La Malesia sta vivendo una fase molto critica della sua giovane storia con forti tensioni razziali che percorrono il paese.
E’ una nazione molto attiva economicamente che si è data l’obiettivo di divenire una nazione sviluppata del primo mondo per il 2020.
E’ allo stesso tempo travagliata da tensioni razziali e religiose attizzate dagli stessi partiti al governo che vedono minacciato il loro potere incontrollato. L’agitazione dell’odio razziale e religioso, il ridimensionamento della tolleranza sono alcuni degli strumenti che l’attuale governo si è dato per impedire l’erosione elettorale da parte dei partiti di opposizione, oltre al discredito del principale leader dell’opposizione, Anwar Ibrahim.
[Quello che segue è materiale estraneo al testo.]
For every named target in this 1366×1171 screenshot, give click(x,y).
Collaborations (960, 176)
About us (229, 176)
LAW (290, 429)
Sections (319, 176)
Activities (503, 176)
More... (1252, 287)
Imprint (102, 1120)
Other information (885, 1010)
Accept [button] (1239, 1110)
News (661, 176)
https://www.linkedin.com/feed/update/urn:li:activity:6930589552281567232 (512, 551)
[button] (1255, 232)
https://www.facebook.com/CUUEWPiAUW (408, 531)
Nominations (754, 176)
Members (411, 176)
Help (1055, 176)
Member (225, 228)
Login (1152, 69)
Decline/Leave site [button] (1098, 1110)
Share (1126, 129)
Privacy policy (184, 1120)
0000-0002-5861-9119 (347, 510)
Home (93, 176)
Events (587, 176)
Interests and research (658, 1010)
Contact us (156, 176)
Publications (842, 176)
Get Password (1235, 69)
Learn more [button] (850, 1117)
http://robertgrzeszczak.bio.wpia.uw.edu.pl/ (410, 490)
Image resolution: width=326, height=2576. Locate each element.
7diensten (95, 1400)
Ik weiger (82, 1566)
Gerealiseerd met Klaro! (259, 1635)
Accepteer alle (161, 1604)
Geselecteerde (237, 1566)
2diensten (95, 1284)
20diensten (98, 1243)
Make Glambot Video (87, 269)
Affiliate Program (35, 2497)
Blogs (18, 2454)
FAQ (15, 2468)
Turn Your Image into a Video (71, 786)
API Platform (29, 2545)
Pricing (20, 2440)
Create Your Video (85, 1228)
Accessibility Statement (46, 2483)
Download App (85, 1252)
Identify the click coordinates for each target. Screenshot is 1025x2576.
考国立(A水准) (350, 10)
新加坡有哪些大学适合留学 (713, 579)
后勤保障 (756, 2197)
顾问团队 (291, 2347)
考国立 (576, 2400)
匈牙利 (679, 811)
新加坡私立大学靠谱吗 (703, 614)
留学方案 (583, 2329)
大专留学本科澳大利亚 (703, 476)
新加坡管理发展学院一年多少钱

Le tensioni razziali malesi ed il loro costo sociale ed economico
“Un crogiolo di razze e religioni vivo e in ascesa, dove Malay, Indiani, Cinesi ed tanti altri gruppi etnici convivono in pace ed armonia” è come l’ente nazionale del turismo malese promuove il paese. Il suo primo ministro Najib Tun Razak ha fatto risuonare questa visione nel suo annuncio del proprio tema di governo, One Malaysia. “A rendere la Malesia unica” diceva Najib “è la diversità della nostra gente. Lo scopo di One Malaysia è di preservare e migliorare questa unità nella diversità che è sempre stata la nostra forza e resta la nostra speranza migliore per il futuro”.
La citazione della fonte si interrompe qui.